Jimi Hendrix actually attended one of Fleetwood Mac’s first rehearsals.
“I’m sure he’d heard about Peter Green,” Mick Fleetwood told us. “I remember he was very shy. Shy but suddenly bigger than life. Which is often the way with shy people. Here was this guy who’d been saying ‘yes sir, no sir’ to us, and then you’d see him on stage and he’s eating half a Marshall amplifier.”
Below, Fleetwood reveals what Jimi Hendrix means to him.
“There was this strange sort of rumour that had started in London. ‘Something is coming.’ ‘Have you heard about him?’ ‘He’s like nothing on earth’. ‘I can’t explain what’s gonna hit you’. Then we were all told about the show at the Bag O’Nails. Everyone tried to make it back from their various gigs, and if they weren’t playing they were all down that club. I was there with Peter [Green], Eric [Clapton] was there, Pete Townshend, Jeff Beck.
“Next thing we know, this mysterious rumoured entity, known as the Jimi Hendrix Experience, jumped on to this tiny little stage, which was completely consumed with two stacks of Marshalls and Mitch’s drum kit in the middle. All you can say is that everyone in that audience – especially guitar players – was sitting or standing with their mouths wide open.”
“Fleetwood Mac was rehearsing in a basement off Oxford Street. Unannounced, [early Mac producer] Mike Vernon came down and he had obviously hooked up with this young man known as Jimi Hendrix. And with all deference to the rest of the boys in Fleetwood Mac, including me, he was there to see and hear Peter.
“He was the sweetest, shyest creature. But you could tell there was a sense of mystery and mischief. He reminded me of Brian Jones – really shy and yet… not. Brian didn’t get a lot of credit. Jimi did. But they were both a very similar vibration.
“He didn’t play guitar that day. But you knew instinctively there was a presence in the room. And he just sat and hung and spoke a little bit here and there, then drifted off. And we had just met Jimi.
“There were other instances. Later on, in New York, we were playing at Steve Paul’s Scene club and Jimi came down, got up and jammed. I was being a bit of a worry wart. I remember hearing: ‘We don’t have a left-handed guitar.’ And, idiot that I was, I’m going: ‘What are we going to do?’ And I remember Jimi saying: ‘That doesn’t matter.’ And he proceeded to pick up one of Peter’s spare guitars and play it the wrong way round.
“It was so extraordinary, the complete command of his instrument. You go: ‘Well, how do you make a guitar do that? How’s he making this shit happen?’ And in the end it’s the touch. Jimi could literally pick up a guitar and play it upside-down with all the strings round the wrong way. He was part of the guitar. When you witnessed Jimi play, it was a total implosion of soul, body, music, touch, and the guitar just happened to be a tool in the middle of all that. Seeing that in motion was literally like poetry.”
What he meant to me
“One thing we learnt as young blues musicians is that if you’re a support player – which a rhythm section is – it’s important to catch the moment. The guys in the front are doing their shit, and you’re setting the stage, so you’re constantly listening and watching like a hawk. If you look at the Experience on stage, I just love the way that, like a teacher, Jimi conducted everything. Not only with his playing, but with body language and sign language, so Mitch and Noel could stay with him.

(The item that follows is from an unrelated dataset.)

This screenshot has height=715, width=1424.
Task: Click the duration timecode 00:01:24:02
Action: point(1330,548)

“He was a very kind player. He could fly into the stratosphere, but he would take the other players there with him. I always thought that was something I learnt from Peter as a player, and hopefully somewhat as a person. I get reminded of that [by Hendrix]. So that would be the lesson learnt. The kindness of the way he played, with everyone.”
The legacy of Jimi Hendrix
“How do I feel now when I see a T-shirt or poster with Jimi Hendrix on it? Well, the Irish sentimentality from my father’s side of the family means I would go: ‘What a crying shame.’ The very sad loss of someone so talented… You felt duped that someone like that had left. That Jimi hadn’t completed what you knew he should have. He was twenty-seven. What is it about that number? Jim Morrison. Janis Joplin. Kurt Cobain. There’s about eight or more who all left when they were twenty-seven. And they were all meteorite-type talents in their various ways.
“I think you have to end up celebrating Jimi’s music, and there’s a lot of it that he left behind. Without any shadow of a doubt, he would still have been an extraordinary player. I think he’d have remained incredibly inventive. He was such an alchemist. I can’t believe he wouldn’t have been enthralled, even at eighty years old. I would say, one hundred per cent, our man, had he remained with us, would have been beautifully active and developed all sorts of gifts to hand down to us to enjoy.”